Short task:
Rewrite the data below with every "icon" switched to "button" and everything else left as it is. Omit the pictures from your answer.

Extracted entries:
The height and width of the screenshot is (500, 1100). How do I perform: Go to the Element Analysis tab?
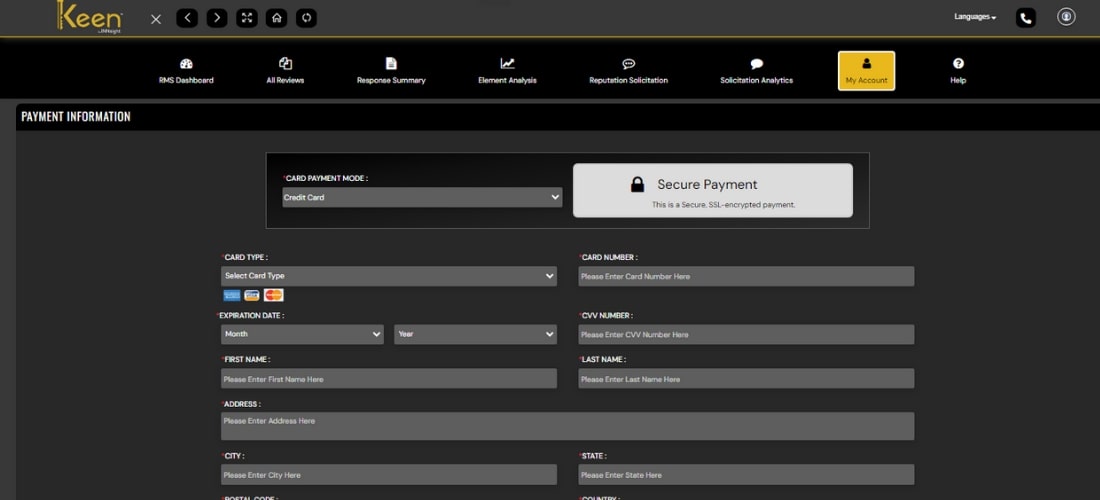[x=507, y=71]
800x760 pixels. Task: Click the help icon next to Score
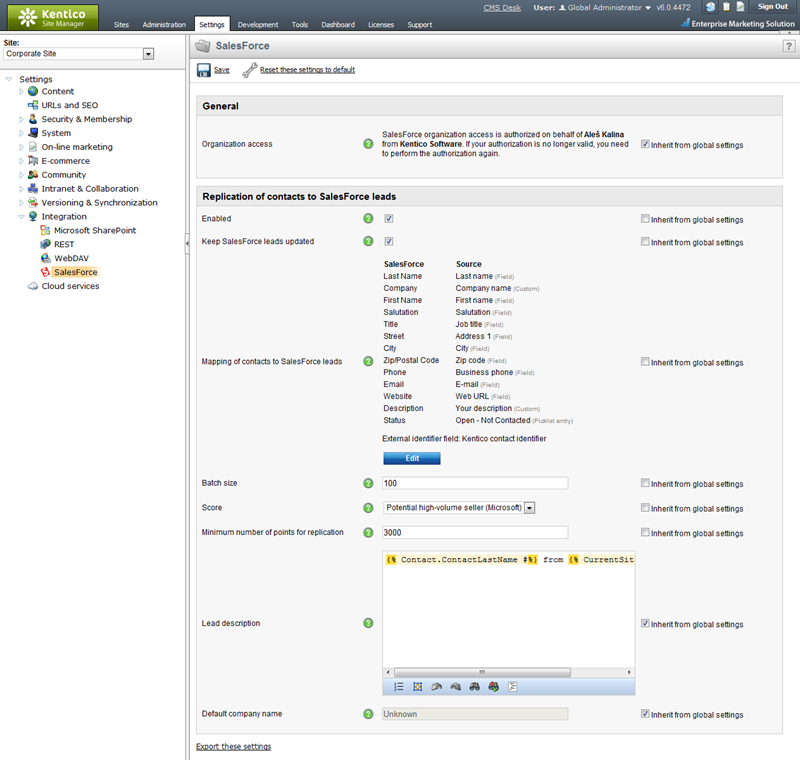click(x=368, y=508)
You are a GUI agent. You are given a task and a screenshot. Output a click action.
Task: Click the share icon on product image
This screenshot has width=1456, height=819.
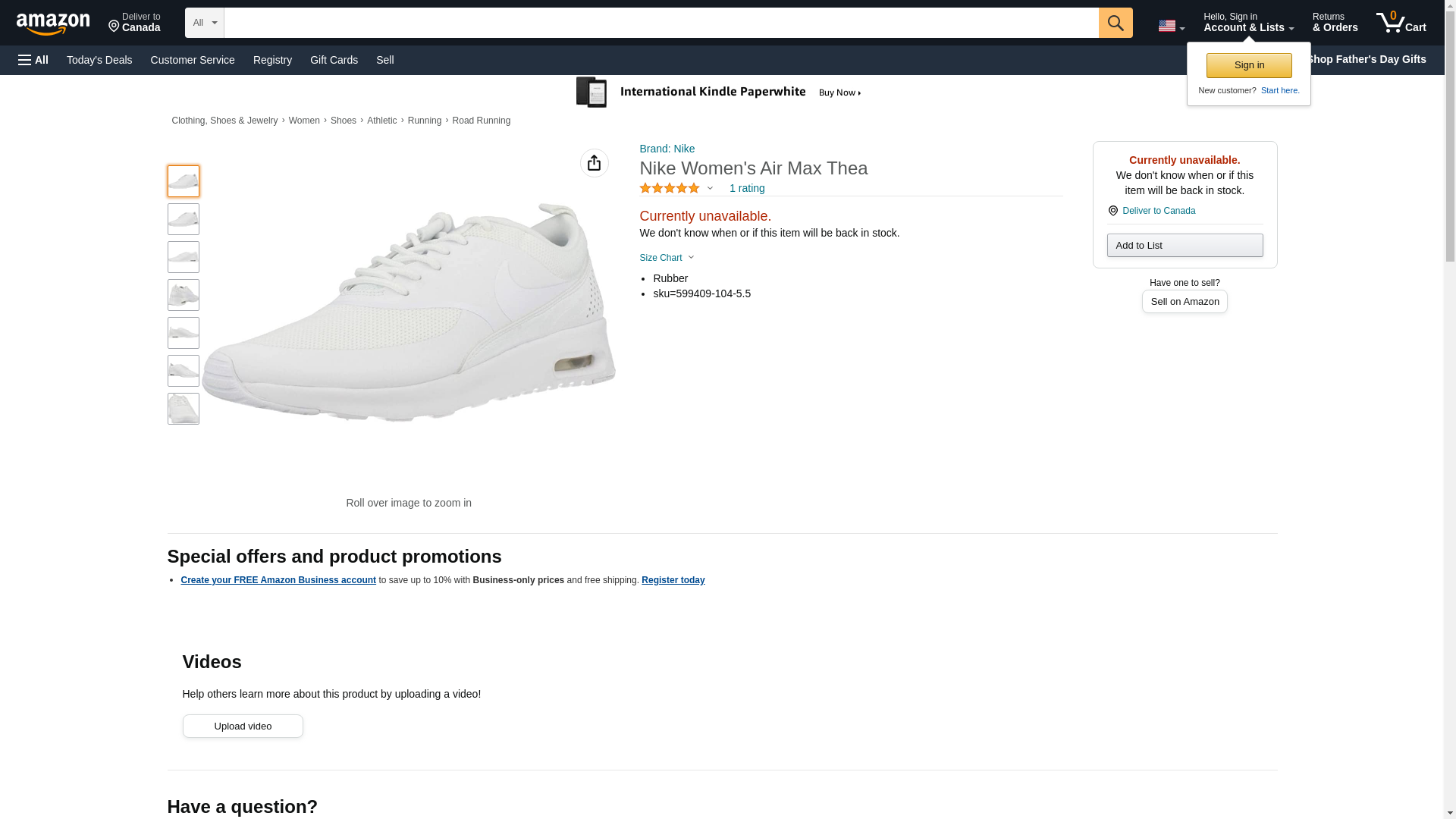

Correct output:
The height and width of the screenshot is (500, 1100). How do I perform: Go to the Element Analysis tab?
[x=507, y=71]
800x760 pixels. Task: Click the help button next to Score
click(x=368, y=508)
You are a GUI agent. You are given a task and a screenshot. Output a click action.
Task: Click the share button on product image
This screenshot has width=1456, height=819.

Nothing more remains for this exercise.